I know it might be hard to come up with some considering I named the ones I see in most posts, but I''m sure someone can help. 

Thanks for your time and hope you guys can help me find some cool new tunes. 

(Please don't comment 'Oh, just man up and play in Standard". I do play in standard, just not for hardcore/ -core genre music).


----------



## Stooge1996 (Jul 23, 2014)

seems like parkway drive is right up your alley


----------



## teamSKDM (Jul 23, 2014)

veil of maya veil of maya veil of freaking maya.

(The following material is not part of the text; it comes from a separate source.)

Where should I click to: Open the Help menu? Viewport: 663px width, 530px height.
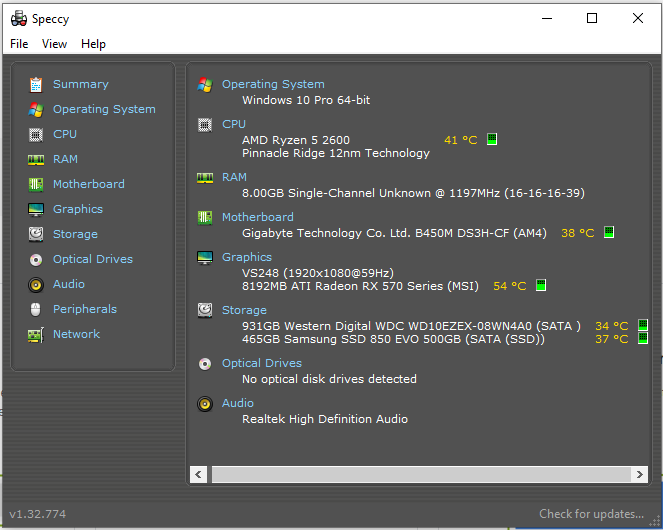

Get your chops up real quick.

also i believe that some dream theater is in c# standard, dont remember what specifically off the top of my head.


----------



## revivalmode (Jul 23, 2014)

Drop B:

Soreption (Tech Death right here)
Bleed From Within
Architects, Drop B on Ruin, on their more recent albums they use C# standard/Drop B with the lowest string tuned to Ab/G#
The Ghost Inside


----------



## cwhitey2 (Jul 23, 2014)

MyChildren MyBride

They are metalcore and drop b.


----------



## tm20 (Jul 23, 2014)

Resist The Thought, awesome band that plays (or rather played :'( ) in drop B. Origin also play in drop B (atleast for their album Entity)


----------



## AliceLG (Jul 23, 2014)

If you're into some melo-death Dark Tranquillity's songs are mostly in C# (old stuff) and Drop B (new stuff).

Machine Head is in Drop B as well. Slightly sharp but still.


----------



## stevexc (Jul 23, 2014)

I know some if not most non-7 Behemoth is C#. I think Neuraxis is in C# as well.


----------



## Alice AKW (Jul 23, 2014)

I"m gonna be that guy. Woods Of Ypres is insanely fun to play in C# Standard


----------



## vilk (Jul 23, 2014)

Veil Of Maya all day err day if you can play it


----------



## lucasreis (Jul 23, 2014)

Down. 

Almost all of their songs are in C# or Drop B. 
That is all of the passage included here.